**Document extract:**

The Bill does not take forward any EU obligations. The IP unjustified threats provisions do not derive from EU law. They are “home grown” provisions that were first enacted for patents back in the 19th century. The important protections provided by the Bill will not in themselves be changed by Brexit. Businesses pushed for clarity and certainty about how they can contact others over IP disputes, and the Bill will deliver that. Our leaving the EU does not alter that. Of course some IP rights are EU-wide, and the Bill will apply properly to those rights. The threats regime will be consistent across all relevant rights that have effect in the UK.
Furthermore, the Bill will ensure that our UK threats regime works appropriately with the proposed unitary patent and unified patent court when they come into effect. The hon. Member for Sefton Central (Bill Esterson) asked about the UPC following our exit from the EU. The options for the UK’s intellectual property regime after our exit, including our relationship with the unified patent court, will be the subject of negotiation, and it would be wrong to set out unilateral positions in advance. None the less, our efforts will be focused on seeking the best deal possible in negotiations with our European partners, and we want that deal to reflect the kind of mature co-operative relationship that close friends and allies enjoy.
As long as we are members of the EU, the UK will continue to play a full and active role, and making sure the IP regime continues to function properly for EU-wide rights is an example. The UK’s involvement in the EU IP framework after exit is not a matter for the Bill; it will be part of the EU exit negotiations, which of course have not yet begun. It is likely that those negotiations will still be in progress at the point at which the new clause would require us to report. Publishing the suggested report would be unnecessary and could well undermine our ability to negotiate the best deal for Britain in this area.

**Provided data:**
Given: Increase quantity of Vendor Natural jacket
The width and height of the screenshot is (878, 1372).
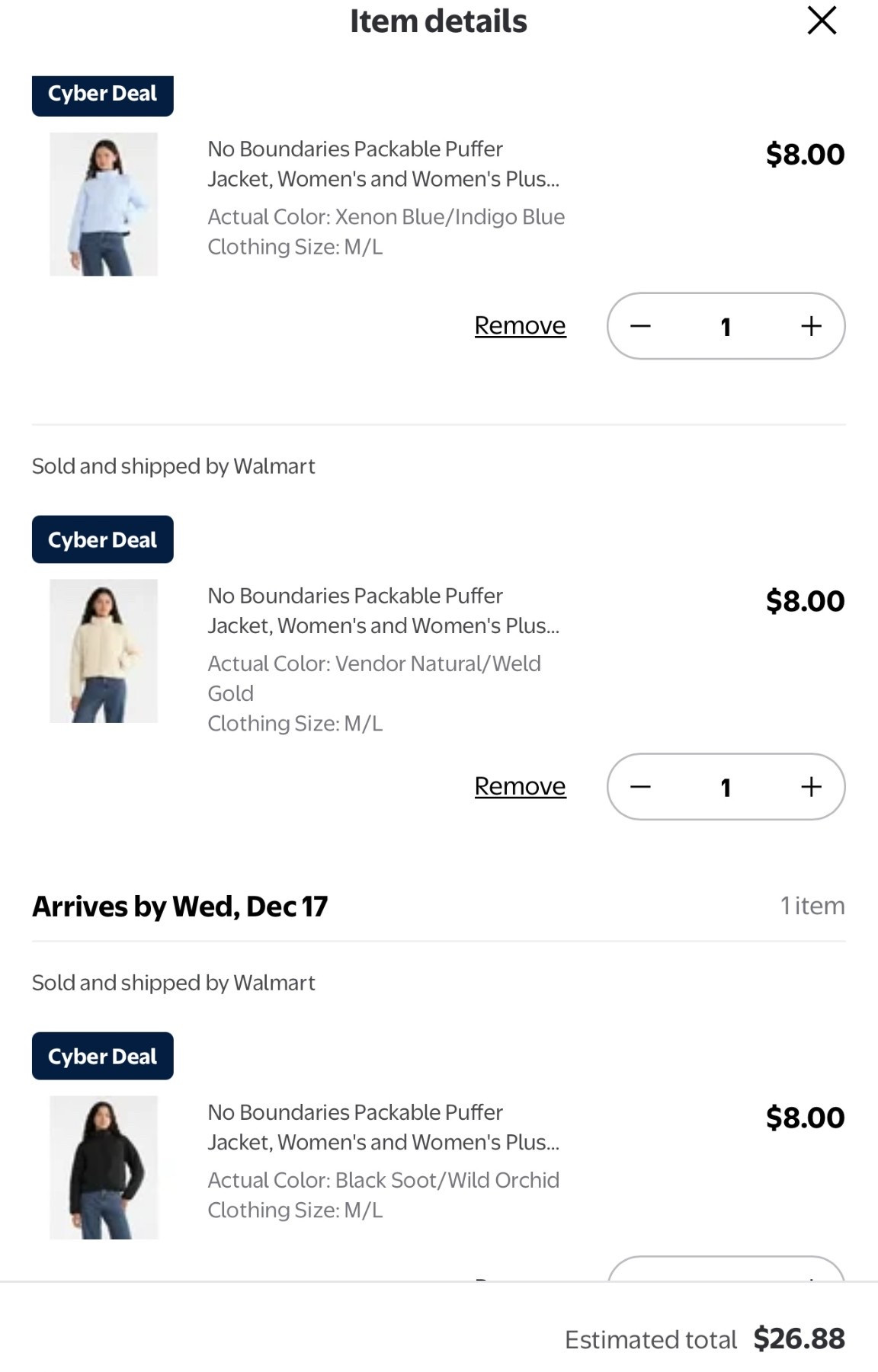Looking at the screenshot, I should [x=811, y=787].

**Your task:** Reproduce verbatim the section of the passage on the unjustified threats Bill that begins with the words containing "Furthermore, the Bill" and ends with "and allies enjoy.". The material has no connection to the passage on the unjustified threats Bill.

**Result for this exercise:**
Furthermore, the Bill will ensure that our UK threats regime works appropriately with the proposed unitary patent and unified patent court when they come into effect. The hon. Member for Sefton Central (Bill Esterson) asked about the UPC following our exit from the EU. The options for the UK’s intellectual property regime after our exit, including our relationship with the unified patent court, will be the subject of negotiation, and it would be wrong to set out unilateral positions in advance. None the less, our efforts will be focused on seeking the best deal possible in negotiations with our European partners, and we want that deal to reflect the kind of mature co-operative relationship that close friends and allies enjoy.